» **WRITTEN REQUEST 1**
Copy the forum thread on acclimating kiln-dried lumber word for word, with nothing left out or changed.
» **WRITTEN REQUEST 2**
Write out the stretch of the records from their start through the line containing "Apps (787, 40)", reproducing those lines precisely and nothing else.

» **DOCUMENT EXCERPT**

--- Begin ---

I’m in the USA, and the most readily available and economical stock for me to buy locally was the 2×4 ‘stud’ material marked SPF that Paul discusses in various posts referencing the workbench.
Anyhow, I purchased my materials today and was wondering, how long should I leave them stickered in my garage shop for acclimation purposes? These are kiln dried materials, however, I thought some of you might have some valuable information to pass on as far as the length of time to let them acclimate prior to starting the glue ups.
Thanks for any help.
Jason
8 April 2016 at 12:16 am #136252There is no definitive answer to this question. Some leave their stock to acclimate two to theee days others leave it for two weeks. I’ve never bought stock that I’ve used immediately I always keep a steady flow of materials on hand and usually don’t get to the recently bought stock for months on end. I used to keep all my excess stock outside in the shed but when I saw them become mouldy I now keep them with me inside the shop.
Maybe someone else has a better reply.
8 April 2016 at 12:35 am #136253Where do you live, Jason? It depends on your relative humidity levels and how the wood is going to acclimate to your shop. Is your shop inside or out? Central heating and cooling, or an unconditioned garage?
I live in a very dry climate and I try to let even my kiln dry construction lumber sit for two weeks minimum. I find it is still apt to adjust even then depending on how wet it was and what time of the year it is.

--- End ---

» **RECORDS FOR THIS EXERCISE**

--- Begin ---

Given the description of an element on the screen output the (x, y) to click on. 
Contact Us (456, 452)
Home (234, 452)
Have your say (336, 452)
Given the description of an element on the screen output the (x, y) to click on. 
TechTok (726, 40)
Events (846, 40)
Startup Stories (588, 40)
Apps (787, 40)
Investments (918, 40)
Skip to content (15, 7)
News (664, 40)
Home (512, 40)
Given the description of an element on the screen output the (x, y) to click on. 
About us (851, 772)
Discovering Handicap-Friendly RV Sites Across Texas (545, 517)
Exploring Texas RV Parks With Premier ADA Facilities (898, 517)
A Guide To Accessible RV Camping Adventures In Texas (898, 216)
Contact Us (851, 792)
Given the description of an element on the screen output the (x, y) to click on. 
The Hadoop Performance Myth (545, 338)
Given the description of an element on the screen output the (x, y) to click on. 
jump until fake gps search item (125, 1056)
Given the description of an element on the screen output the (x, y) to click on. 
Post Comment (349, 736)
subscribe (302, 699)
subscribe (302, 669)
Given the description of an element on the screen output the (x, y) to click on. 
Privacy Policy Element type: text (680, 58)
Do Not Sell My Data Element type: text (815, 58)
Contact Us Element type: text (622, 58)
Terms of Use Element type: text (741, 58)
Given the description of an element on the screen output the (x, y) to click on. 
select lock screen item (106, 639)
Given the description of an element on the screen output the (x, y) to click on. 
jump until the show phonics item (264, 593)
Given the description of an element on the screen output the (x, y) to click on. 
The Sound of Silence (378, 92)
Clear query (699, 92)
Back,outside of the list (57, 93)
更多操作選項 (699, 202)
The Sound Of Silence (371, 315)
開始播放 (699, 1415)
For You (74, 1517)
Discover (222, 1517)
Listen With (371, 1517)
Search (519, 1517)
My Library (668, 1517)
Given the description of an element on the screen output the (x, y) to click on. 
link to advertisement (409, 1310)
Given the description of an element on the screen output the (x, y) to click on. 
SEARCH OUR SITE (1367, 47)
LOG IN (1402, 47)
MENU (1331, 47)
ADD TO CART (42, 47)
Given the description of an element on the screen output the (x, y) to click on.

--- End ---

» **EXPECTED OUTPUT 1**
I’m in the USA, and the most readily available and economical stock for me to buy locally was the 2×4 ‘stud’ material marked SPF that Paul discusses in various posts referencing the workbench.
Anyhow, I purchased my materials today and was wondering, how long should I leave them stickered in my garage shop for acclimation purposes? These are kiln dried materials, however, I thought some of you might have some valuable information to pass on as far as the length of time to let them acclimate prior to starting the glue ups.
Thanks for any help.
Jason
8 April 2016 at 12:16 am #136252There is no definitive answer to this question. Some leave their stock to acclimate two to theee days others leave it for two weeks. I’ve never bought stock that I’ve used immediately I always keep a steady flow of materials on hand and usually don’t get to the recently bought stock for months on end. I used to keep all my excess stock outside in the shed but when I saw them become mouldy I now keep them with me inside the shop.
Maybe someone else has a better reply.
8 April 2016 at 12:35 am #136253Where do you live, Jason? It depends on your relative humidity levels and how the wood is going to acclimate to your shop. Is your shop inside or out? Central heating and cooling, or an unconditioned garage?
I live in a very dry climate and I try to let even my kiln dry construction lumber sit for two weeks minimum. I find it is still apt to adjust even then depending on how wet it was and what time of the year it is.

» **EXPECTED OUTPUT 2**
Given the description of an element on the screen output the (x, y) to click on. 
Contact Us (456, 452)
Home (234, 452)
Have your say (336, 452)
Given the description of an element on the screen output the (x, y) to click on. 
TechTok (726, 40)
Events (846, 40)
Startup Stories (588, 40)
Apps (787, 40)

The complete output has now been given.